ポイント3. 原料の統一・品質の安定化により、トクホの認定を実現

「おさかなのソーセージ」は、消費者庁による「疾病リスク低減表示」が認められたカルシウムの特定保健用食品です。
「おさかなのソーセージ」には、1本(75g)で1日あたりの栄養素等表示基準値に占める割合の50%(350mg)のカルシウムが含まれています。

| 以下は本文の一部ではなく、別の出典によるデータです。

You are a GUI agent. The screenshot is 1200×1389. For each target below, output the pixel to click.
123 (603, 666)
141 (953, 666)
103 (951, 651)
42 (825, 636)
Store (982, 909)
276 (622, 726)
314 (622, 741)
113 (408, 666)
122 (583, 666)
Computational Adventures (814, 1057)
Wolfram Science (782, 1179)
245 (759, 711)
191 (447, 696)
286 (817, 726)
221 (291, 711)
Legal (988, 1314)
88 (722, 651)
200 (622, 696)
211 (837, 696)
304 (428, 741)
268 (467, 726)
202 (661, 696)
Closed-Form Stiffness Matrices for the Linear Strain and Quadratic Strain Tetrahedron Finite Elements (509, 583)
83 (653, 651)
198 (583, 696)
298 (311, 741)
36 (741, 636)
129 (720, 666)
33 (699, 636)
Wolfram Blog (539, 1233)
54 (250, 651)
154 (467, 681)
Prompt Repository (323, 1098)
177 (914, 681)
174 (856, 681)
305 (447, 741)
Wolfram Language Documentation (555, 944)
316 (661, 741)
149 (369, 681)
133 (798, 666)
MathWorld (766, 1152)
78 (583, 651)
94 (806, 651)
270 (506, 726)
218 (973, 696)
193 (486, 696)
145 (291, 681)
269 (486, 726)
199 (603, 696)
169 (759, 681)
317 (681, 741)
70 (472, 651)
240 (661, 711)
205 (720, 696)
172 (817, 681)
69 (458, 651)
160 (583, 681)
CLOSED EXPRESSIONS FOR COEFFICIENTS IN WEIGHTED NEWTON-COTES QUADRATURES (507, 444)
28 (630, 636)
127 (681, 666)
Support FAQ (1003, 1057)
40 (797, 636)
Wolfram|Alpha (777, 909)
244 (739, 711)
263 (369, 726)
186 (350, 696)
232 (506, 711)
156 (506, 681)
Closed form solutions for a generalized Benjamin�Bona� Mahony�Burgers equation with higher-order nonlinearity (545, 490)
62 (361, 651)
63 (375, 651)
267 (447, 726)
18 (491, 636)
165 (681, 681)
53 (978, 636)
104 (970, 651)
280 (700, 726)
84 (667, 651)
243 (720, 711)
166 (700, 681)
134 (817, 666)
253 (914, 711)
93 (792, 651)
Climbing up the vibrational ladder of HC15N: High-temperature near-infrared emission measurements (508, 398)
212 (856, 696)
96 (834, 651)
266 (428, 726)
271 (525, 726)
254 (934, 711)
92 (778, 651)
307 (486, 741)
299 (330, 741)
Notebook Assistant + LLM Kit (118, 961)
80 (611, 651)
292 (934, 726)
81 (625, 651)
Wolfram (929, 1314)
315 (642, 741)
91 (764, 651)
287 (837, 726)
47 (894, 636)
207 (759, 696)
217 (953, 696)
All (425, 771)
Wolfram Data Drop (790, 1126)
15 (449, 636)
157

トクホ商品は関与成分(カルシウム)量が規格値を下回らないことが規定されているため、
上市(じょうし)(※3)するにあたり、複数ある生産工場の主副原料の統一を行い、品質の安定化を図りました。

着色料をトマトリコピン・くちなしの植物系色素に変更

「おさかなのソーセージ」に使用する着色料は、以前は動物由来のコチニール色素を使っていましたが、今はトマトリコピン・くちなしの植物系色素を使って着色しています。
変更にあたっては、ニッスイの作る「フィッシュソーセージ」の色調にこだわっていろいろな色素をテストした結果、自然由来のトマトリコピンとくちなしを利用することにしました。

リコピンはビタミンEの約100倍の抗酸化作用を持つ、トマトから抽出した色素です。
くちなしは、古来より漢方薬として利用されていた他、飲食物の着色料としても活用されてきました。

この2つの植物性色素を使って、これまで同様、フィッシュソーセージとしての自然な色合いの「おさかなのソーセージ」に生まれ変わりました。


  1. ※1特定保健用食品
    特定保健用食品とは、食品の持つ特定の用途を表示して販売される食品です。食品の有効性や安全性について審査を受け、表示について国の許可を受ける必要があります。許可を受けた食品だけが「特定保健用食品」のマークを付けることができます。
  2. ※2卵アレルゲン
    「卵由来のたんぱく」のことで、卵白だけで40種類以上もの種類があります。
  3. ※3上市(じょうし)
    新製品の発売する際、市場(しじょう)の動向をみるために新製品を投入することを言います。